Summer Gone
- A paperback edition of Summer Gone.
- Author: David Macfarlane
- Cover artist: Tamara Reynolds (photograph), CS Richardson (design)
- Language: English
- Publisher: Knopf Canada
- Publication date: 1999
- Publication place: Canada
- Media type: Print (Hardback & Paperback)
- Pages: 266 pp
- ISBN: 0-676-97190-3
- OCLC: 40051475
- Preceded by: The Danger Tree
- Followed by: Fishwrap

= Summer Gone =

1999 novel by David Macfarlane

Summer Gone is the first novel by Canadian writer David Macfarlane. Published in 1999 by Knopf Canada, Summer Gone was a national bestseller in Canada. It was nominated for the Giller Prize, and won the Books in Canada First Novel Award.

==Plot summary==
The book deals with the life of Bailey Newling and his three lost summers. It tells the story of a divorced Bailey and his young son Caz, where on one fateful canoe trip, they share a remarkable night of truth and love.

Macfarlane set this novel among the cottage country in northern Ontario, the Waubano Reaches. Bailey, nicknamed Bay, tells of the three summers in his life: the summer he was 12 and attended the camp where he met his camp instructor Peter Larkin, the summer where he, his wife Sarah and 6-year-old son rented a cottage near his old campsite and, the summer where he and his 12-year-old son shared their extraordinary night.

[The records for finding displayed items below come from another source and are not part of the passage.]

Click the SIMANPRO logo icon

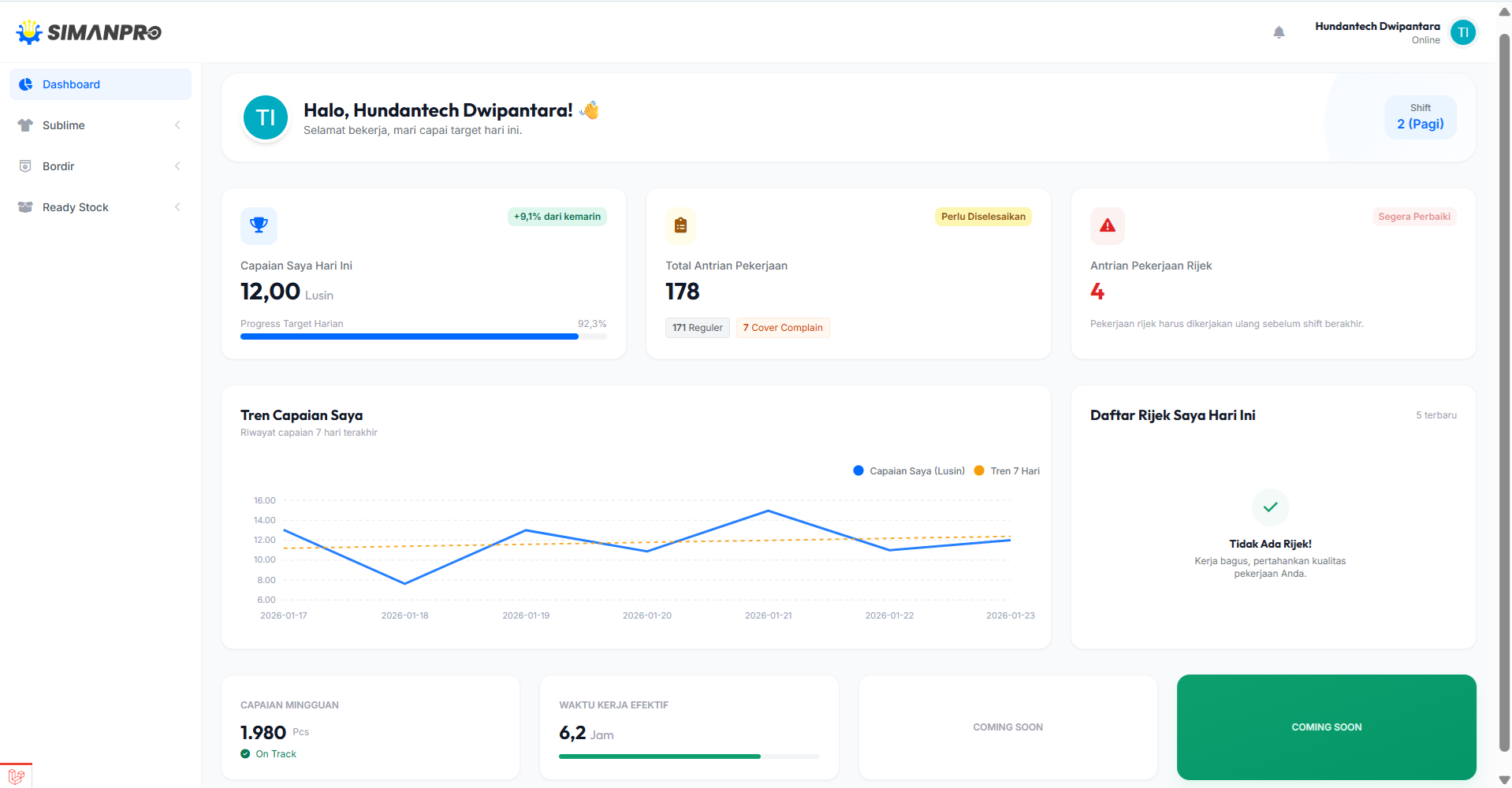[x=28, y=32]
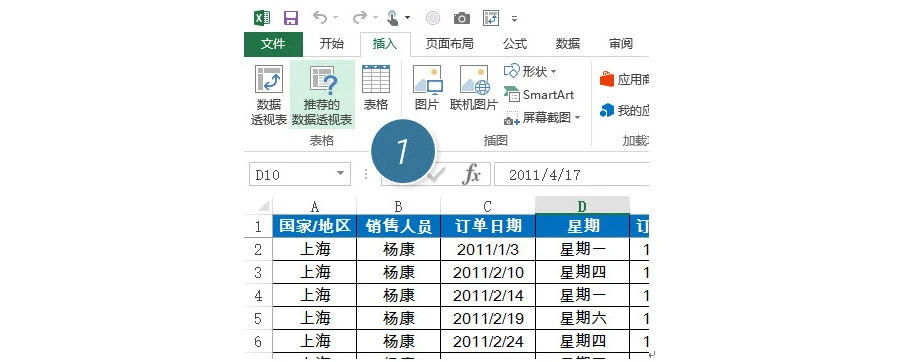
Task: Click the fx insert function button
Action: pos(471,174)
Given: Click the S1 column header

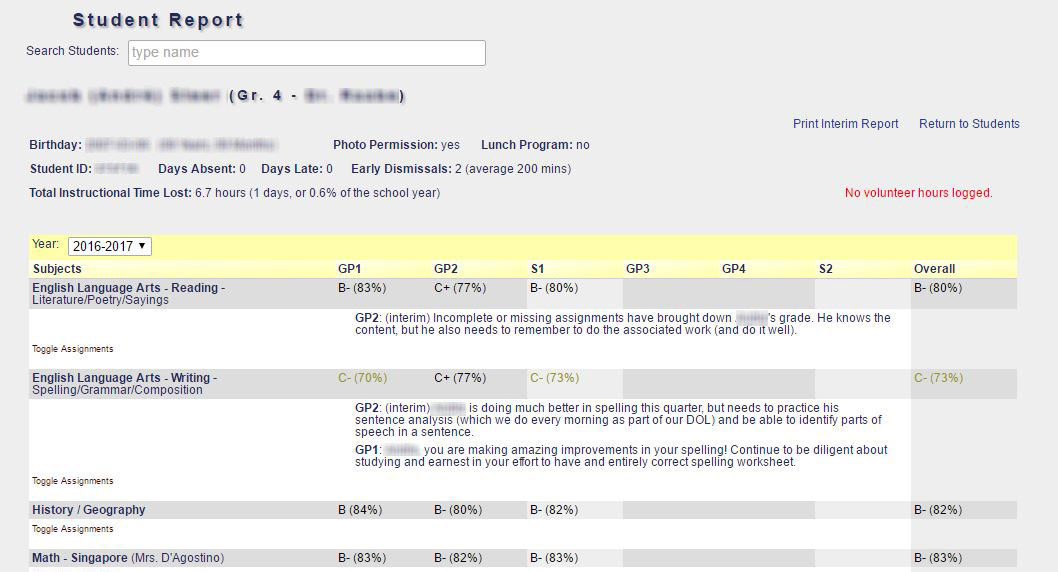Looking at the screenshot, I should click(x=537, y=269).
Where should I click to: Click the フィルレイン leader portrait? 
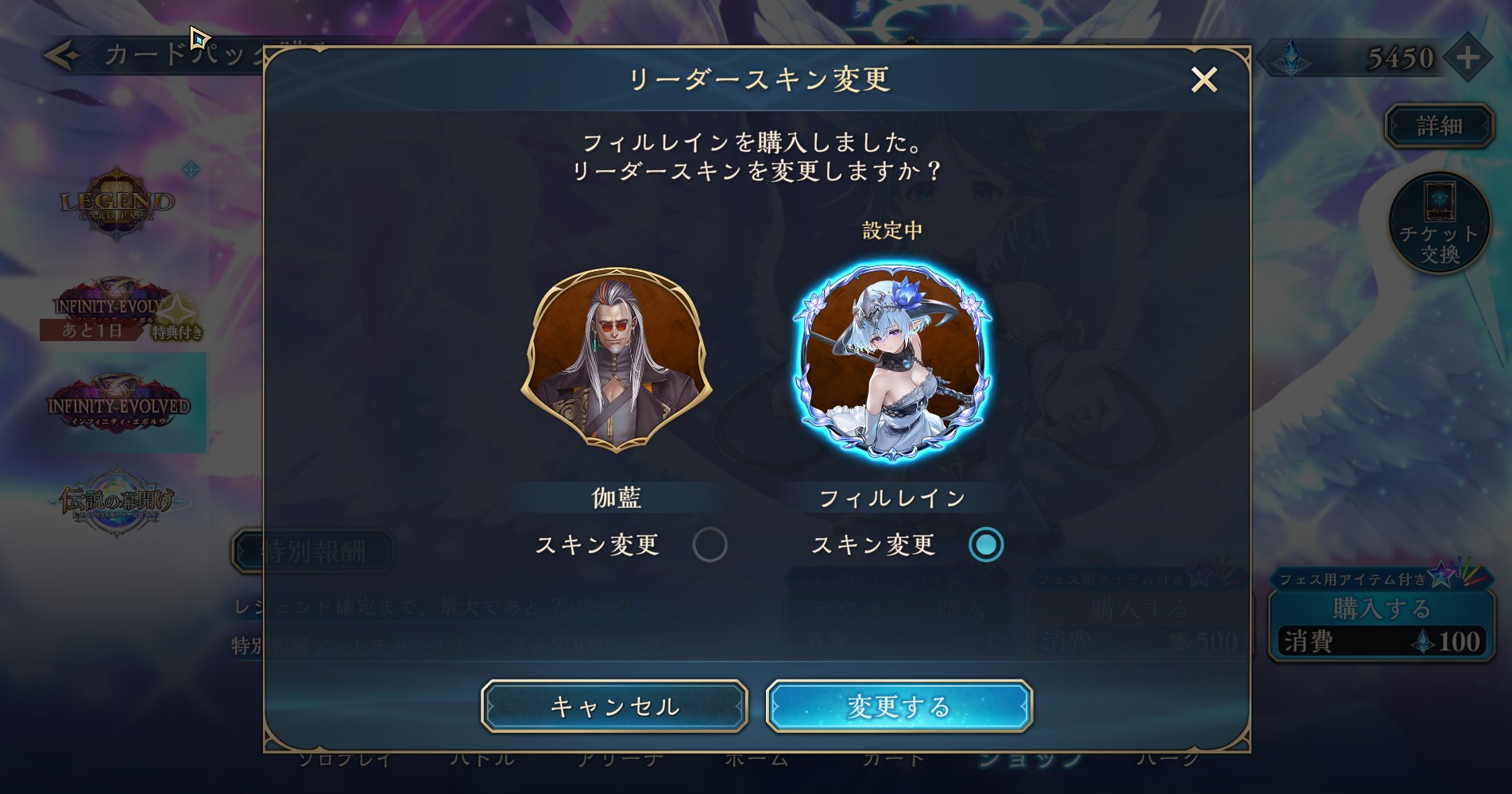tap(893, 362)
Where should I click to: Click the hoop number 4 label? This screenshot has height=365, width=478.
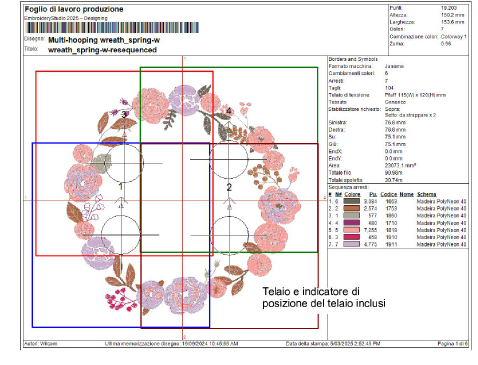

Macfarlane uses a notable technique in the writing of Summer Gone, where he would start the story of one summer and drift into another. It may start with Bay telling of his tale at camp and then shift onto another thought which may have occurred decades later involving his wife or his son. This technique ties all of Bay's summer stories together into one when he tells it to his son. The narration of this story is told by Caz's half brother, from a one-night stand of Bailey's, as an adult, retelling what Caz had told him.